A total of 21 patients were reviewed in this study, which accounted for 76.9% of the patients with biopsy proven orbital inflammation. The age of the patients ranged from 12 to 64 years, with a mean of 40.6 years of age. There was no age predeliction among the specific and non-specific inflammation groups of patients. Among the 2 groups, 42.9% of patients (9 patients) were diagnosed to have specific inflammation, whilst the remaining 57.1% (12 patients) were non-specific disease. Within the specific inflammatory group, majority were sclerosing inflammation (4), while the other 4 were related to kimura’s inflammation (2), Wegener’s granulomatosis and Systemic Lupus erythematosus (SLE). The 3 most common presenting symptoms in both groups were: pain, redness and swelling and majority (66%) of the patients presented with chronic onset of symptoms of more than 1 month duration.

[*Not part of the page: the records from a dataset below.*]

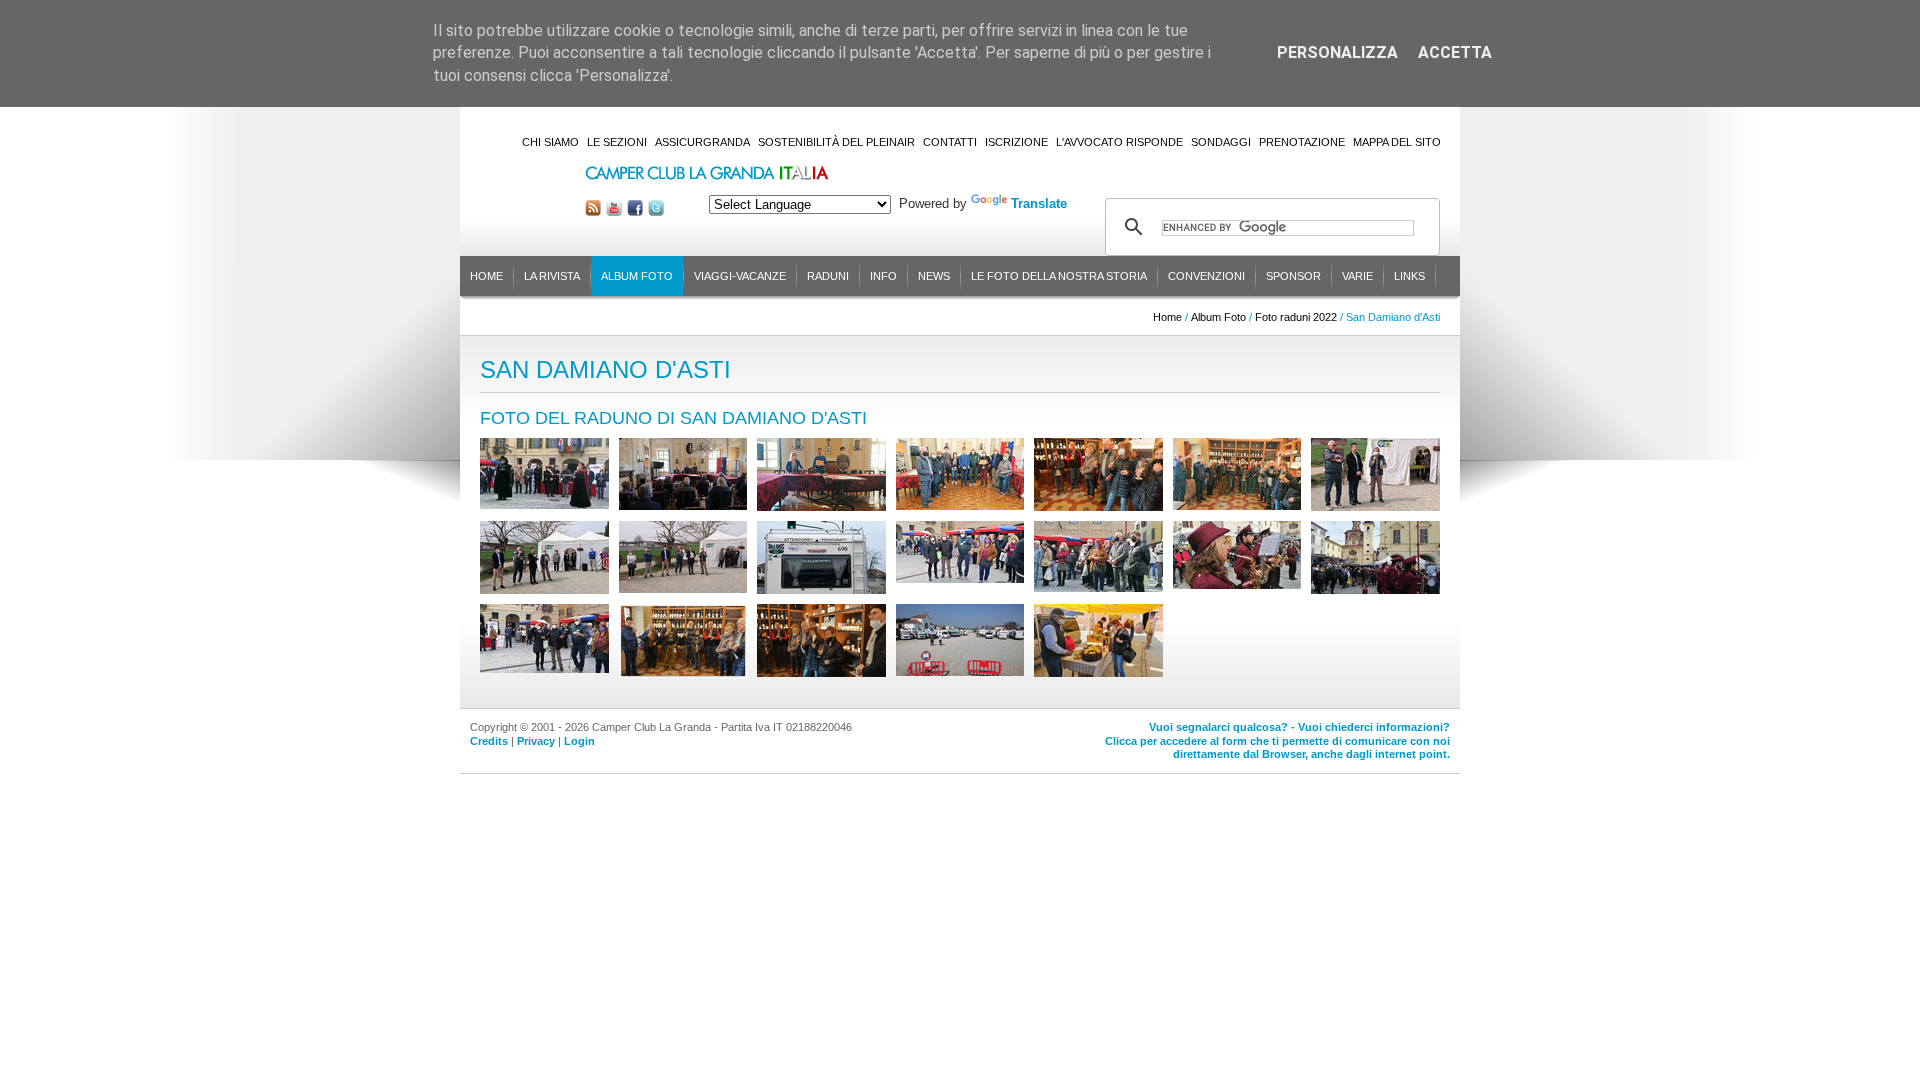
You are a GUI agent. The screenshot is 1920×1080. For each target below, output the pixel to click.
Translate (1039, 203)
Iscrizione (1016, 142)
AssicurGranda (702, 142)
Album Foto (637, 276)
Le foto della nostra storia (1059, 276)
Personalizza (1337, 52)
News (934, 276)
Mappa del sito (1397, 142)
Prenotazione (1302, 142)
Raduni (828, 276)
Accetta (1455, 52)
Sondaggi (1221, 142)
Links (1409, 276)
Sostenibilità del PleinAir (836, 142)
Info (883, 276)
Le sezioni (617, 142)
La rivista (552, 276)
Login (579, 741)
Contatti (950, 142)
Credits (489, 741)
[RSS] (593, 211)
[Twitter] (656, 211)
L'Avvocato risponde (1119, 142)
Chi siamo (550, 142)
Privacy (536, 741)
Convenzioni (1206, 276)
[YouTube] (614, 211)
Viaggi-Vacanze (740, 276)
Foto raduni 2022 (1296, 317)
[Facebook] (635, 211)
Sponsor (1293, 276)
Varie (1357, 276)
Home (486, 276)
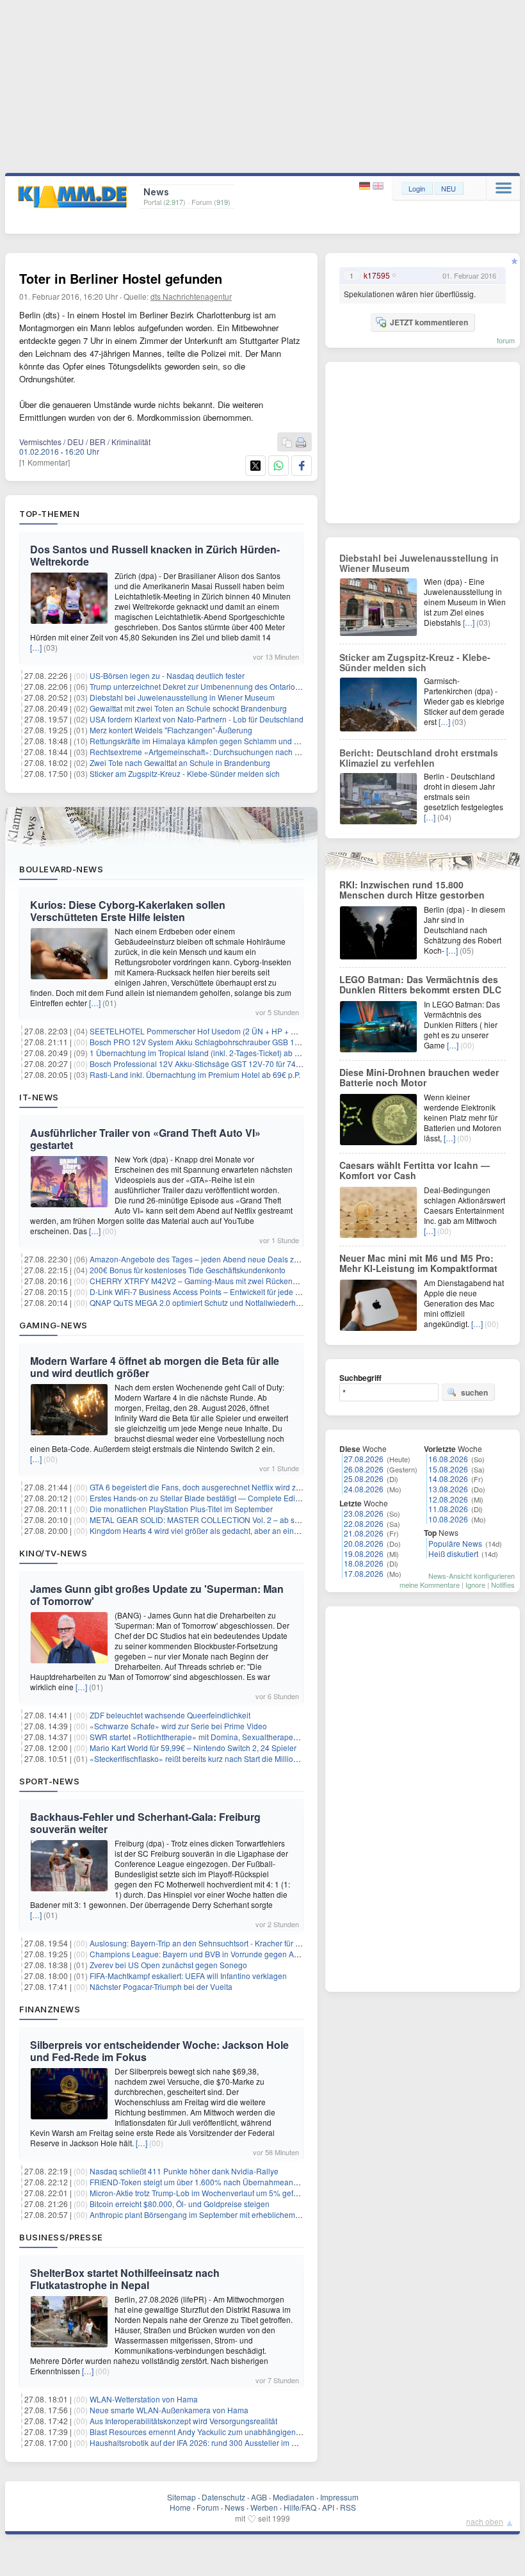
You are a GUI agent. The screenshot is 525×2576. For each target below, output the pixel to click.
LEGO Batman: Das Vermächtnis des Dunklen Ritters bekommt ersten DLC (420, 984)
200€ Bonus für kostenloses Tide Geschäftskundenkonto (188, 1269)
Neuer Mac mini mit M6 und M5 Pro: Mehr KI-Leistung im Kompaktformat (418, 1263)
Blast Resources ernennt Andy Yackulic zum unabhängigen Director (207, 2431)
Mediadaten (293, 2496)
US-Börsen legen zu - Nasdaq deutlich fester (167, 675)
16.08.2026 (448, 1458)
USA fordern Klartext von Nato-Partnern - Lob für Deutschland (196, 718)
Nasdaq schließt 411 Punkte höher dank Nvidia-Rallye (184, 2170)
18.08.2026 (364, 1563)
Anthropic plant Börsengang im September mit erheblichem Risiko (204, 2214)
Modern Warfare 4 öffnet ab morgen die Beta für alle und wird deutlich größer (154, 1366)
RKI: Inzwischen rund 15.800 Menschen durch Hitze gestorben (412, 889)
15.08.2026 (448, 1468)
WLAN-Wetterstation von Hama (144, 2398)
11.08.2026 (448, 1508)
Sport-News (49, 1781)
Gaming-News (53, 1325)
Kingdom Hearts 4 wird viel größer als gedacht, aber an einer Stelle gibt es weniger (234, 1530)
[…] (36, 647)
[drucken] (301, 443)
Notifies (503, 1584)
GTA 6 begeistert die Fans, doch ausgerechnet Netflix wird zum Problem (214, 1486)
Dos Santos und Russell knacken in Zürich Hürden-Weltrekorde (155, 555)
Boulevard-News (61, 869)
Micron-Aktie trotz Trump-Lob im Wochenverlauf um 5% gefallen (200, 2192)
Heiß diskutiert (453, 1553)
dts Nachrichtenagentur (191, 296)
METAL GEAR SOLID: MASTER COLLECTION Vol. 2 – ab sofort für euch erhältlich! (233, 1519)
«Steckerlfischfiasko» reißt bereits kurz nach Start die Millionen (198, 1758)
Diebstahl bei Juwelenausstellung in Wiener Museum (182, 697)
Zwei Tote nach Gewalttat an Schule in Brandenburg (180, 762)
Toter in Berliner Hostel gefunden (120, 278)
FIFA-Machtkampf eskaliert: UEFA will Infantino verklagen (188, 1975)
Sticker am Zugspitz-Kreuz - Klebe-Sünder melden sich (185, 773)
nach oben (484, 2521)
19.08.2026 (364, 1553)
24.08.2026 (364, 1488)
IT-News (39, 1097)
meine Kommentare (430, 1584)
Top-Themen (49, 514)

Systemic associations were only found in the group with specific inflammation. (5 patients - Kimura’s inflammation, SLE, Wegerner’s granulomatosis, Alopecia) The most common therapy instituted was systemic steroids. Those in the specific inflammatory group generally required longer durations of steroid treatment (mean = 16.1 months) as compared to an average of 3.9 months in group with non-specific inflammation.
Lacrimal inflammation accounts for majority of the orbital inflammatory disease. Histological diagnosis is important in establishing the nature of the inflammation which can then guide the duration and response to treatment.